Task requirements:
1 – Decide whether each statement agrees with the review of "Sordid Lives" below, answering yes or no and quoting the words that decide it: (a) Shores directs his own play for the first time in this production. (b) Peggy Sue dies at home. (c) Ty is an actor based in Los Angeles.
2 – From the review of "Sordid Lives" below, list every performer named in parentheses after a character, along with that character.
3 – In the review of "Sordid Lives" below, what causes Peggy Sue's death?

Del Shores' "Sordid Lives" at Theatre/Theater has more laughs than a hunting dog has ticks. In his long-running hit at the same venue, "Daddy's Dyin' . . . Who's Got the Will?" (later made into a film), Shores proved himself a master of the Texas comedy. His sprawling new work is just as funny--maybe funnier.

A native Texan, Shores stokes "Lives" with the colorful characters and idiomatic wit of his birthplace. To be sure, Shores' reality is slightly heightened, but this play shouldn't be mistaken for a farce. Shores' eccentrics, for the most part, are dead-on, teetering on a Bowie knife's edge between improbability and the commonplace.

The plot evolves from a hilariously unlikely premise. Peggy Sue Ingram, widowed mother of big-haired party girl LaVonda (Ann Walker) and prim, proper Latrelle (Mary-Margaret Lewis), has died in a motel room under questionable circumstances. (While trysting with former Vietnam vet G.W. Nethercott [Mitch Carter], Peggy Sue falls over G.W.'s wooden legs and has a brain hemorrhage.)

As the family copes with this tragedy-scandal, they must also reconsider the plight of Peggy Sue's flamboyantly transvestite son Brother Boy (Leslie Jordan), whom Peggy Sue wrongfully slapped in an insane asylum some 20 years ago.

Meanwhile, Latrelle's gay son Ty (Kirk Geiger), a New York-based actor, faces the prospect of "coming out" to his mother; meanwhile, LaVonda's best friend Noleta (Patrika Darbo), waxes increasingly furious about husband G.W.'s infidelity; meanwhile, Brother Boy tries to pacify a power-mad therapist (Rosemary Alexander) intent upon his "de-homosexualization," as Peggy Sue's sister Sissy (Beth Grant), the sweet moral center of the piece, struggles in the throes of severe cigarette withdrawal.


Shores, directing his work for the first time here, keeps the one-liners zinging with the dexterity of a mule skinner lashing flies off his team's hindquarters.

Among this exceptional cast, which also includes Newell Alexander and Earl Bullock, a few performances are particularly noteworthy. Grant's beautifully underplayed character mingles rural stoicism with unwitting drollery. Lewis explores the depths of her initially shallow character. Jordan's drag queen is achingly authentic. Darbo and Walker kick butt and take names as two feisty gal pals on the warpath. And as the honky-tonkin' town floozy, Margot Rose warbles country tunes between scenes.

Occasionally, Shores over-tips his delicate balance and slips into farce. The therapist's behavior seems unmotivated and strained, as does Wardell's subsequent violence. And the unexpectedly bitter last line is jarringly downbeat.

However, despite a few flaws, Shores' show is unequivocally hilarious, a riotous, gut-busting romp that plumbs the Texas-size peculiarities of its magnificently offbeat characters with piercing wit and great good humor.

Recorded data:
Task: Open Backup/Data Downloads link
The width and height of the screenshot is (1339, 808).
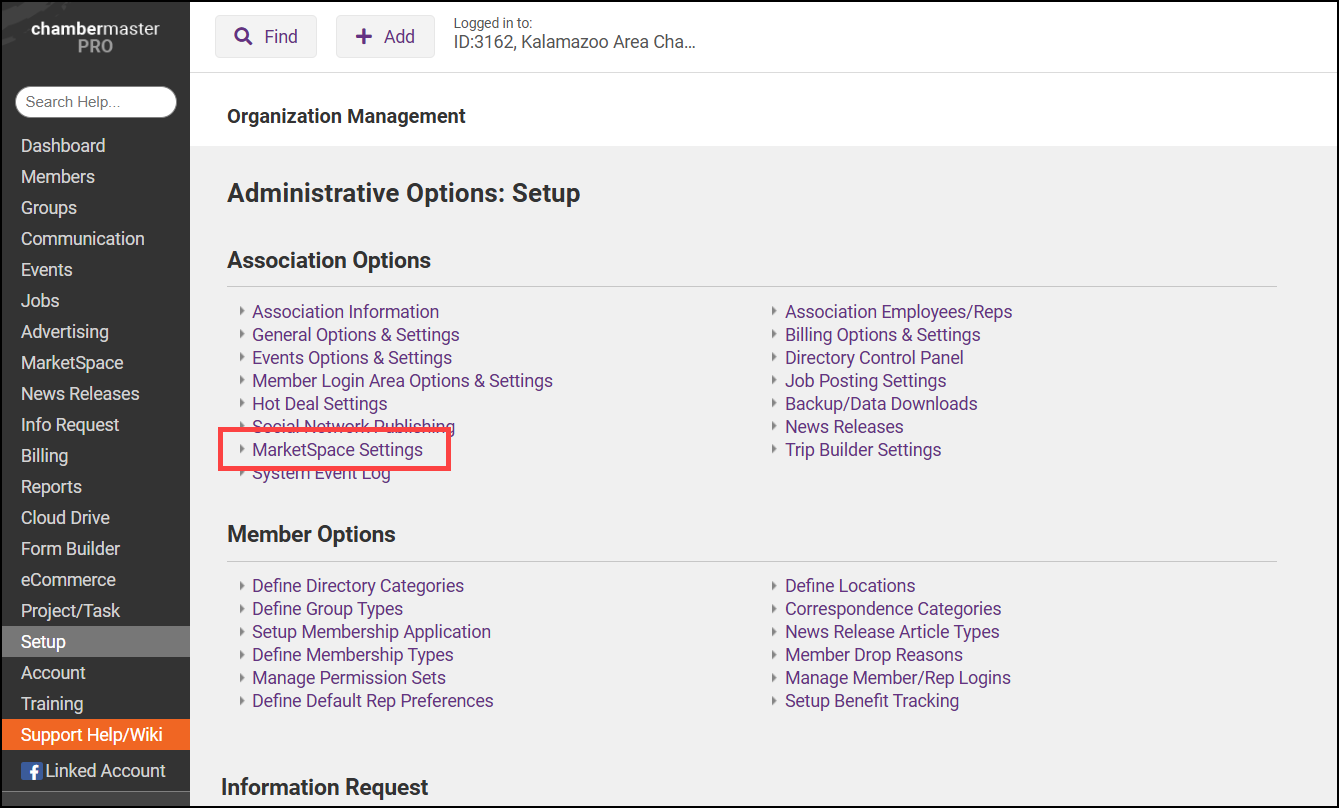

Solutions to the tasks:
1 –
(a) Yes: "Shores, directing his work for the first time here"
(b) No: "has died in a motel room under questionable circumstances"
(c) No: "a New York-based actor"

2 –
Ann Walker as LaVonda
Mary-Margaret Lewis as Latrelle
Mitch Carter as G.W. Nethercott
Leslie Jordan as Brother Boy
Kirk Geiger as Ty
Patrika Darbo as Noleta
Rosemary Alexander as the therapist
Beth Grant as Sissy

3 – She falls over G.W.'s wooden legs and has a brain hemorrhage.